### GIVEN INSTRUCTION
Reproduce the entries below, swapping every occurrence of "Image resolution" with "Screen dimensions" and changing nothing else.

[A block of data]
==============================

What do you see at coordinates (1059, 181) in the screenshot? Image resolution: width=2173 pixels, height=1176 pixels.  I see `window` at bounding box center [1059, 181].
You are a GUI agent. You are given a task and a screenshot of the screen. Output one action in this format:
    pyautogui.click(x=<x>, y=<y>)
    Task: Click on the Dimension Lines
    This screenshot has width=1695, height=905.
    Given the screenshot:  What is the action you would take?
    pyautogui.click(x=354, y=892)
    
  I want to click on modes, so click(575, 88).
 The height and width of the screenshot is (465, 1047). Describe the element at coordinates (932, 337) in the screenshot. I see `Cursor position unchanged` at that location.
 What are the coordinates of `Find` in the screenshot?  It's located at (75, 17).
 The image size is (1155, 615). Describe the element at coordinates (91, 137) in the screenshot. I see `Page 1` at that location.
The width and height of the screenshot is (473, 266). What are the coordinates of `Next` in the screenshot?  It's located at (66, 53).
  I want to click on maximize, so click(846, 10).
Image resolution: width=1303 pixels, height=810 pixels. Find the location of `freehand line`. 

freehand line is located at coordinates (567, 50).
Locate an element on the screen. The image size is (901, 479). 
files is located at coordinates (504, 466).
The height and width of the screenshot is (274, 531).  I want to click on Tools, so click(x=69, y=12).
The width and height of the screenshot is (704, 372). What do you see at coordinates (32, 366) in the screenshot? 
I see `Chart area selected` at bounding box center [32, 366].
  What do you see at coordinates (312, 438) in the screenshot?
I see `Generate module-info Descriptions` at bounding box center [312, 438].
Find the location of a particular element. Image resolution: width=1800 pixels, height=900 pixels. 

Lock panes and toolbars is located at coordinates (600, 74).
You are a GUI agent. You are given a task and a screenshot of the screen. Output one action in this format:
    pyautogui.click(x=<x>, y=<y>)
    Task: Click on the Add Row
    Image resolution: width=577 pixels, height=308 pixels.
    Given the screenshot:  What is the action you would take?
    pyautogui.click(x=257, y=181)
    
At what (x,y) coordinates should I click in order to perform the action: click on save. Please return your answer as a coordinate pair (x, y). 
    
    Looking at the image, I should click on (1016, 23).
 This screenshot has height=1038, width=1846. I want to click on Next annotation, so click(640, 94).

==============================

### WRITTEN RESPONSE
What do you see at coordinates (1059, 181) in the screenshot? Screen dimensions: width=2173 pixels, height=1176 pixels.  I see `window` at bounding box center [1059, 181].
You are a GUI agent. You are given a task and a screenshot of the screen. Output one action in this format:
    pyautogui.click(x=<x>, y=<y>)
    Task: Click on the Dimension Lines
    This screenshot has width=1695, height=905.
    Given the screenshot:  What is the action you would take?
    pyautogui.click(x=354, y=892)
    
  I want to click on modes, so click(575, 88).
 The height and width of the screenshot is (465, 1047). Describe the element at coordinates (932, 337) in the screenshot. I see `Cursor position unchanged` at that location.
 What are the coordinates of `Find` in the screenshot?  It's located at (75, 17).
 The image size is (1155, 615). Describe the element at coordinates (91, 137) in the screenshot. I see `Page 1` at that location.
The width and height of the screenshot is (473, 266). What are the coordinates of `Next` in the screenshot?  It's located at (66, 53).
  I want to click on maximize, so click(846, 10).
Screen dimensions: width=1303 pixels, height=810 pixels. Find the location of `freehand line`. 

freehand line is located at coordinates (567, 50).
Locate an element on the screen. The image size is (901, 479). 
files is located at coordinates (504, 466).
The height and width of the screenshot is (274, 531).  I want to click on Tools, so click(x=69, y=12).
The width and height of the screenshot is (704, 372). What do you see at coordinates (32, 366) in the screenshot? 
I see `Chart area selected` at bounding box center [32, 366].
  What do you see at coordinates (312, 438) in the screenshot?
I see `Generate module-info Descriptions` at bounding box center [312, 438].
Find the location of a particular element. Screen dimensions: width=1800 pixels, height=900 pixels. 

Lock panes and toolbars is located at coordinates (600, 74).
You are a GUI agent. You are given a task and a screenshot of the screen. Output one action in this format:
    pyautogui.click(x=<x>, y=<y>)
    Task: Click on the Add Row
    Screen dimensions: width=577 pixels, height=308 pixels.
    Given the screenshot:  What is the action you would take?
    pyautogui.click(x=257, y=181)
    
At what (x,y) coordinates should I click in order to perform the action: click on save. Please return your answer as a coordinate pair (x, y). 
    
    Looking at the image, I should click on (1016, 23).
 This screenshot has height=1038, width=1846. I want to click on Next annotation, so click(640, 94).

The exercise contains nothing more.